I think some glass rods are balanced better and feel lighter. Ive held a glass rod that I know is heavier than a graphite the same length and grip style...but it somehow feels lighter. i coukd be wrong but I think its just a better balanced rod that does that.


----------



## PunyTrout (Mar 23, 2007)

I think I'm getting to a point where the weight of a rod does not really concern me as much as the ability to make a proper presentation and successfully land a fish.


----------



## syonker (May 7, 2004)

Ranger Ray said:


> I often reach for my custom 9' fiberglass steelhead rod. Been with me 37 years. Takes a licking and keeps on ticking.


Who built/where was your rod built?

The spring guides/wraps look a lot like custom rods built at the now closed West Michigan Angler in Grand Haven.

PS-Like the Ultimate Fishing Rod Ties!


----------



## Ranger Ray (Mar 2, 2003)

Ed Radecki built it. Good eye on the guides. He built them himself out of stainless. Wouldn't surprise me if he was making customs for the sport shops around Muskegon. He made three at the same time for two buddies and I. We all still use them today. Love them rod ties.


----------



## Lou is Blue (Sep 14, 2014)

syonker said:


> Who built/where was your rod built?
> 
> The spring guides/wraps look a lot like custom rods built at the now closed West Michigan Angler in Grand Haven.
> 
> PS-Like the Ultimate Fishing Rod Ties!


Eiler's rod shop in Shelby had a small batch of old fenwick one piece fiberglass blanks that he had lucked into. Last I'd heard he was trying to find someone to cut them and install spigot ferrules into them. If you were interested in a glass blank, it might be worth a call.


----------



## syonker (May 7, 2004)

Are the Fenwick blanks brown or yellow?

I never graduated to making glass ferrules so I would need to differ to someone with much more experience.

I remember at the West Michigan Angler we would take those brown Fenwick flyrod blanks & make some crazy custom noodle rods.


----------



## Lou is Blue (Sep 14, 2014)

syonker said:


> Are the Fenwick blanks brown or yellow?
> 
> I never graduated to making glass ferrules so I would need to differ to someone with much more experience.
> 
> I remember at the West Michigan Angler we would take those brown Fenwick flyrod blanks & make some crazy custom noodle rods.
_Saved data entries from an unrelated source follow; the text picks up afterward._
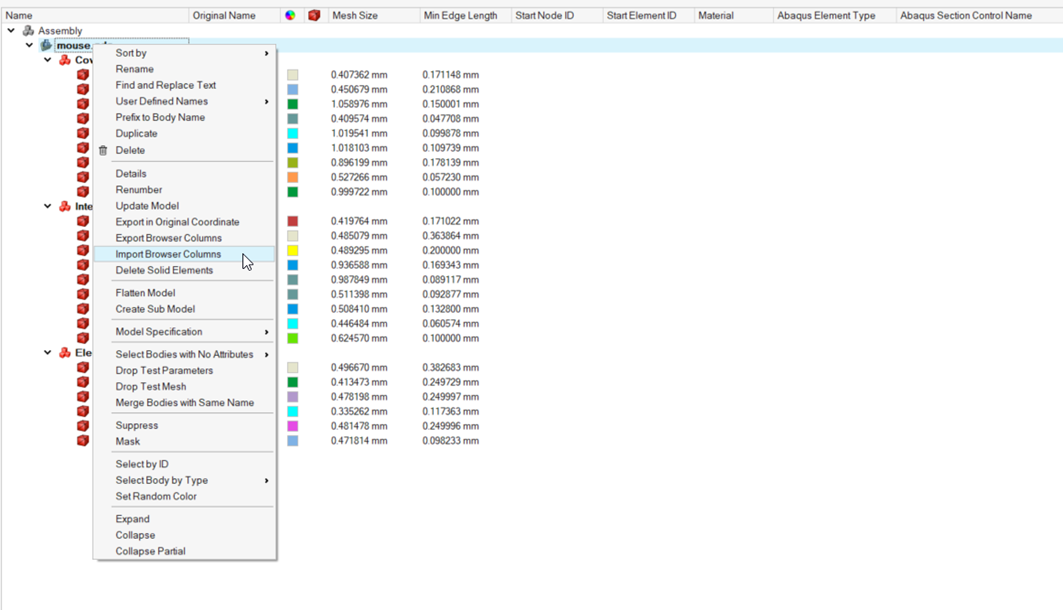Viewport: 1063px width, 610px height.
Task: Choose Set Random Color menu entry
Action: pos(156,496)
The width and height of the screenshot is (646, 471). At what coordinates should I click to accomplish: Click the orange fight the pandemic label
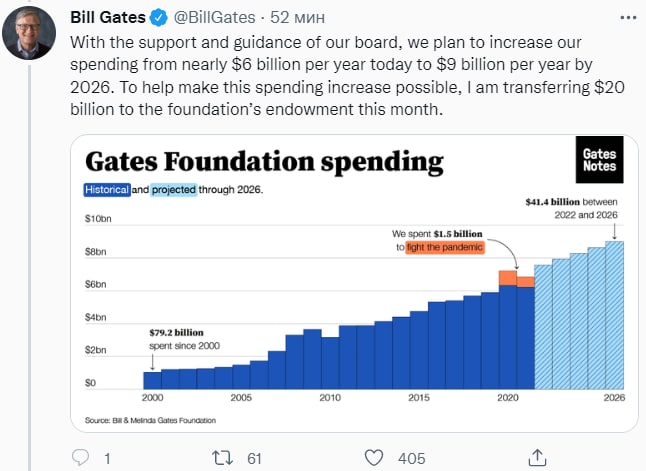445,247
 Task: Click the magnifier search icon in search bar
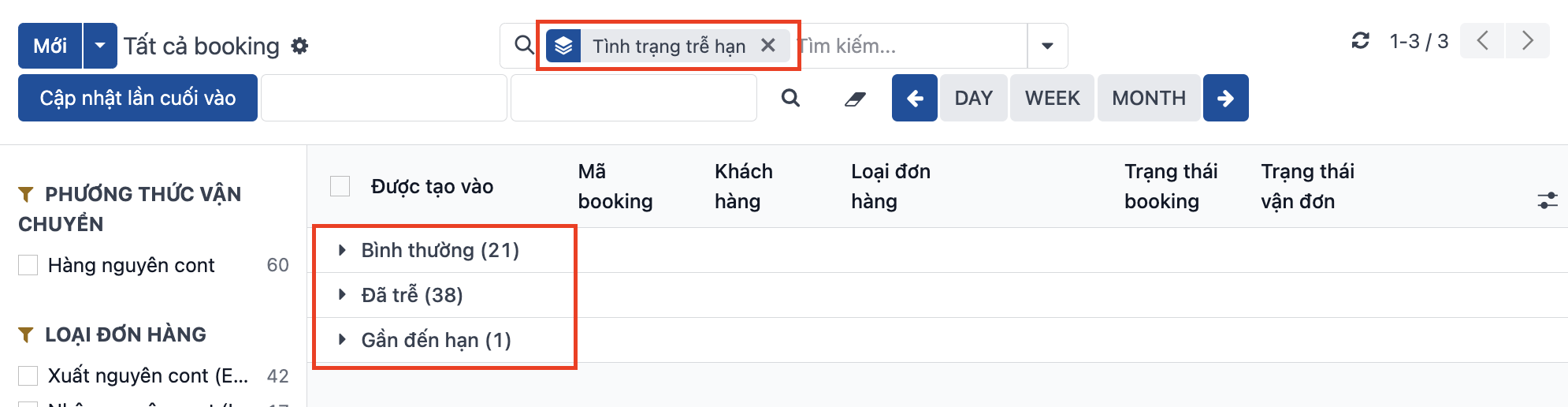point(524,45)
Fenwick made some brown and some yellow; as did lamiglas. I recall it more of an issue by season than by model; but might not be right.


----------



## syonker (May 7, 2004)

Lou is Blue said:


> Fenwick made some brown and some yellow; as did lamiglas. I recall it more of an issue by season than by model; but might not be right.
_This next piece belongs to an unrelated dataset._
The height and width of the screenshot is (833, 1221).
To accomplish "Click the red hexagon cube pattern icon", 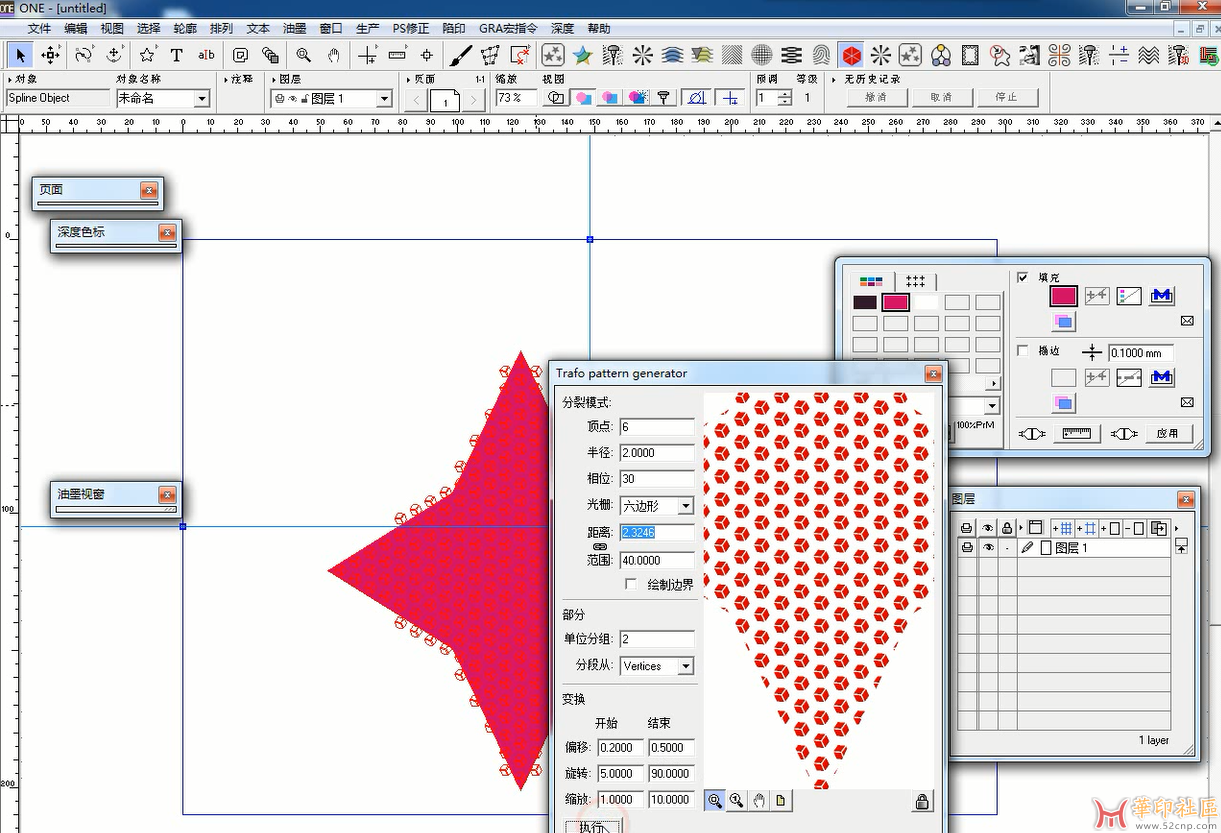I will [x=851, y=55].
We had both colors of Fenwick blanks in the store, but what folks really went nuts for were the custom built steelhead rods made from the yellow Eagle Claw blanks as those rods were about half the price of a custom built Fenwick rod.


----------



## frenchriver1 (Jul 5, 2005)

I'm not a rod maker but I was under the impression the glass ferrule match is intrinsic to the rod blank, not something to be learned, unless you are into making sections of different rods into one. I had one of these made and it is great for what I need. Can remember the old metal to metal set up which left a dead spot in the rod, but that was the state of the art at the time..


----------



## Lou is Blue (Sep 14, 2014)

frenchriver1 said:


> I'm not a rod maker but I was under the impression the glass ferrule match is intrinsic to the rod blank, not something to be learned, unless you are into making sections of different rods into one. I had one of these made and it is great for what I need. Can remember the old metal to metal set up which left a dead spot in the rod, but that was the state of the art at the time..
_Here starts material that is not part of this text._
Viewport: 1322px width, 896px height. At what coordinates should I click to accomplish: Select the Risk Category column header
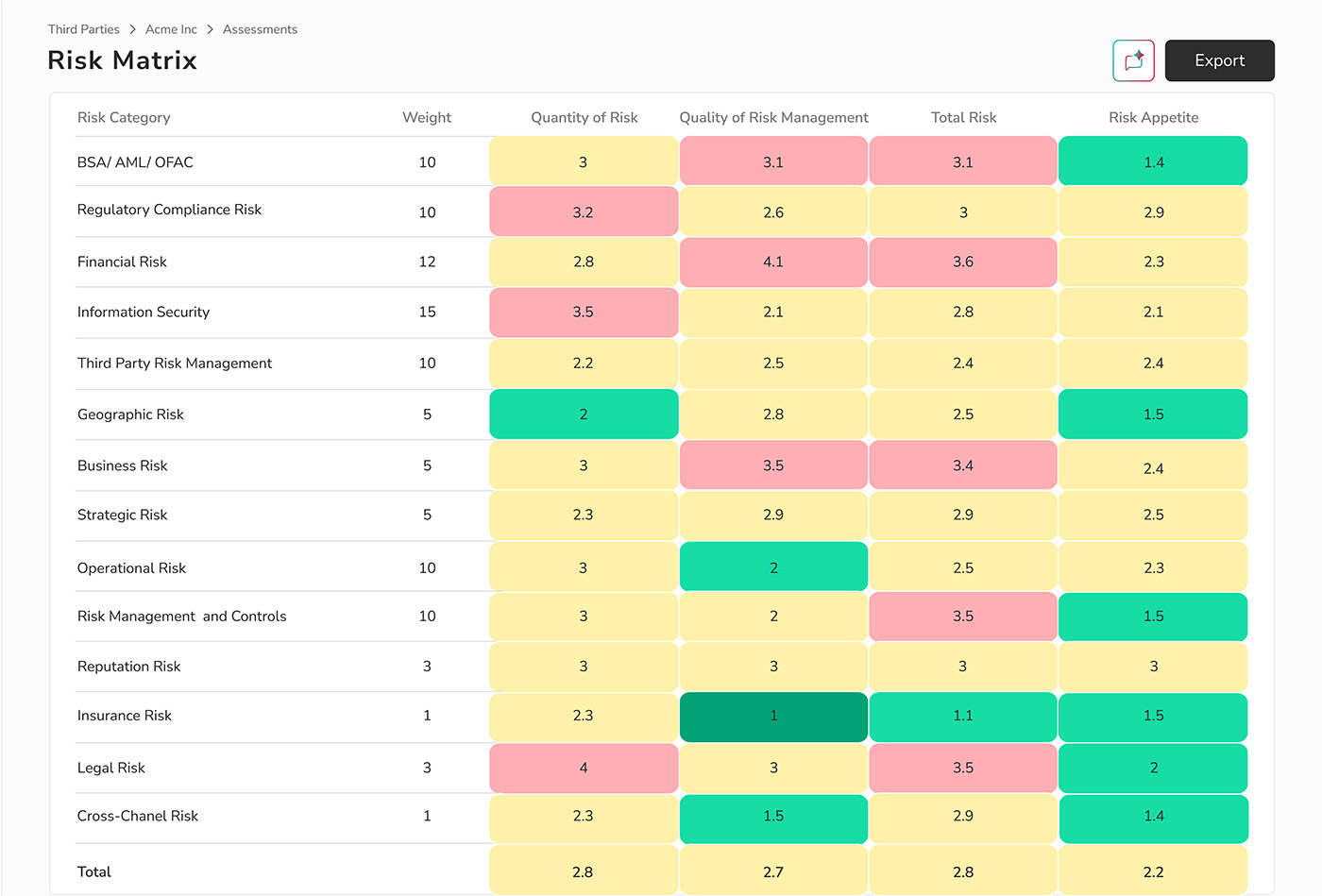[124, 117]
The alternative was the spigot ferrule. It was a piece of sanded solid Fiberglas which was custom fit to where the rod was cut in diameter. About 3-4 inches long, it would protrude from the butt end perhaps 2 inches; and be sanded to the internal diameter of the upper portion of the rod. The butt end would be glued in place. Manufacturers claimed the sensivity that resulted was equil to a one piece rod. Of course; graphite side swiped all discussion about it.


----------



## Ranger Ray (Mar 2, 2003)

They did make both brown and yellow.


----------